Write the data below out again, unchanged.
----
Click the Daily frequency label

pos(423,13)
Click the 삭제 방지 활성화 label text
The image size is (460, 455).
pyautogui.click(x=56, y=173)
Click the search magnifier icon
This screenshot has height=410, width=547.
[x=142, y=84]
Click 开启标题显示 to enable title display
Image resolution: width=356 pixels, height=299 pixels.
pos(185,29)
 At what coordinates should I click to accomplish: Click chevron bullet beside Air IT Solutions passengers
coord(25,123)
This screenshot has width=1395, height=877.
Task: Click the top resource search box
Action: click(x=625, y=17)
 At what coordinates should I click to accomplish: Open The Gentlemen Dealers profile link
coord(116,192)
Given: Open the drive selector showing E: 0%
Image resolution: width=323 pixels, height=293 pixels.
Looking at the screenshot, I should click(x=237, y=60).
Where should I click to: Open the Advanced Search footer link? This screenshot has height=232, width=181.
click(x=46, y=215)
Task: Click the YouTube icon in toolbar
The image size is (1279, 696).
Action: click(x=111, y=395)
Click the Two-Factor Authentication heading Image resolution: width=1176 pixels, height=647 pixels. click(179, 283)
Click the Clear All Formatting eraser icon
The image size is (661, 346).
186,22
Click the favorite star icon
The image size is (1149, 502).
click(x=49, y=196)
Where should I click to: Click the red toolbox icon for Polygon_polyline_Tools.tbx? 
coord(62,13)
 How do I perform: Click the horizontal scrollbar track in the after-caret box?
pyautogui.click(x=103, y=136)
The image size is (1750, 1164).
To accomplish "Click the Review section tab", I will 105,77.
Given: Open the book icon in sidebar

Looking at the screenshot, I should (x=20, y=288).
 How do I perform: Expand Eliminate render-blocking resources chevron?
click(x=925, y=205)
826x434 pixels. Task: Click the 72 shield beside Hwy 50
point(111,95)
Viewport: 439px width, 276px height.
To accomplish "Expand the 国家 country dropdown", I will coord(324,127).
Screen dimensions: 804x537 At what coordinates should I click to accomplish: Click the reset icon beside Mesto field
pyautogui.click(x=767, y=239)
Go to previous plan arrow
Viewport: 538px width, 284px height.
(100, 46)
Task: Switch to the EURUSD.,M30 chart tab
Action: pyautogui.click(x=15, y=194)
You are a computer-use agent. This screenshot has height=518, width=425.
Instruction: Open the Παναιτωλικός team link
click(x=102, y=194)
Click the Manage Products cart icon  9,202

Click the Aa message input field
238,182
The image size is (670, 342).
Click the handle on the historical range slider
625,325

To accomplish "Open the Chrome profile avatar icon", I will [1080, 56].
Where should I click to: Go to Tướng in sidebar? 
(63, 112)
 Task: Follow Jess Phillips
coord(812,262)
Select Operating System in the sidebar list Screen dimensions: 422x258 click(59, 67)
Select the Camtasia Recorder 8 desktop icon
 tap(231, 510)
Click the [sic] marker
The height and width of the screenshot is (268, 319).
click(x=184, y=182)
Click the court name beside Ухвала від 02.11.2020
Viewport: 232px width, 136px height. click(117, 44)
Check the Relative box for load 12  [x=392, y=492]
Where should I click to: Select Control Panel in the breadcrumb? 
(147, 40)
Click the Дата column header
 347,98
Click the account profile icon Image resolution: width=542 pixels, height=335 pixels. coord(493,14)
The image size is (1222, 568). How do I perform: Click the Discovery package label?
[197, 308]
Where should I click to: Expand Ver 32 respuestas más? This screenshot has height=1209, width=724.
----
**Response area**
Click the Daily frequency label

pos(423,13)
Click the 삭제 방지 활성화 label text
The image size is (460, 455).
pyautogui.click(x=56, y=173)
Click the search magnifier icon
This screenshot has height=410, width=547.
[x=142, y=84]
Click 开启标题显示 to enable title display
Image resolution: width=356 pixels, height=299 pixels.
pos(185,29)
 At what coordinates should I click to accomplish: Click chevron bullet beside Air IT Solutions passengers
coord(25,123)
This screenshot has width=1395, height=877.
Task: Click the top resource search box
Action: click(x=625, y=17)
 At what coordinates should I click to accomplish: Open The Gentlemen Dealers profile link
coord(116,192)
Given: Open the drive selector showing E: 0%
Image resolution: width=323 pixels, height=293 pixels.
Looking at the screenshot, I should click(x=237, y=60).
Where should I click to: Open the Advanced Search footer link? This screenshot has height=232, width=181.
click(x=46, y=215)
Task: Click the YouTube icon in toolbar
The image size is (1279, 696).
Action: click(x=111, y=395)
Click the Two-Factor Authentication heading Image resolution: width=1176 pixels, height=647 pixels. click(179, 283)
Click the Clear All Formatting eraser icon
The image size is (661, 346).
186,22
Click the favorite star icon
The image size is (1149, 502).
click(x=49, y=196)
Where should I click to: Click the red toolbox icon for Polygon_polyline_Tools.tbx? 
coord(62,13)
 How do I perform: Click the horizontal scrollbar track in the after-caret box?
pyautogui.click(x=103, y=136)
The image size is (1750, 1164).
To accomplish "Click the Review section tab", I will 105,77.
Given: Open the book icon in sidebar

Looking at the screenshot, I should (x=20, y=288).
 How do I perform: Expand Eliminate render-blocking resources chevron?
click(x=925, y=205)
826x434 pixels. Task: Click the 72 shield beside Hwy 50
point(111,95)
Viewport: 439px width, 276px height.
To accomplish "Expand the 国家 country dropdown", I will coord(324,127).
Screen dimensions: 804x537 At what coordinates should I click to accomplish: Click the reset icon beside Mesto field
pyautogui.click(x=767, y=239)
Go to previous plan arrow
Viewport: 538px width, 284px height.
(100, 46)
Task: Switch to the EURUSD.,M30 chart tab
Action: pyautogui.click(x=15, y=194)
You are a computer-use agent. This screenshot has height=518, width=425.
Instruction: Open the Παναιτωλικός team link
click(x=102, y=194)
Click the Manage Products cart icon  9,202

Click the Aa message input field
238,182
The image size is (670, 342).
Click the handle on the historical range slider
625,325

To accomplish "Open the Chrome profile avatar icon", I will [1080, 56].
Where should I click to: Go to Tướng in sidebar? 
(63, 112)
 Task: Follow Jess Phillips
coord(812,262)
Select Operating System in the sidebar list Screen dimensions: 422x258 click(59, 67)
Select the Camtasia Recorder 8 desktop icon
 tap(231, 510)
Click the [sic] marker
The height and width of the screenshot is (268, 319).
click(x=184, y=182)
Click the court name beside Ухвала від 02.11.2020
Viewport: 232px width, 136px height. click(117, 44)
Check the Relative box for load 12  [x=392, y=492]
Where should I click to: Select Control Panel in the breadcrumb? 
(147, 40)
Click the Дата column header
 347,98
Click the account profile icon Image resolution: width=542 pixels, height=335 pixels. coord(493,14)
The image size is (1222, 568). How do I perform: Click the Discovery package label?
[197, 308]
Where should I click to: Expand Ver 32 respuestas más? This screenshot has height=1209, width=724.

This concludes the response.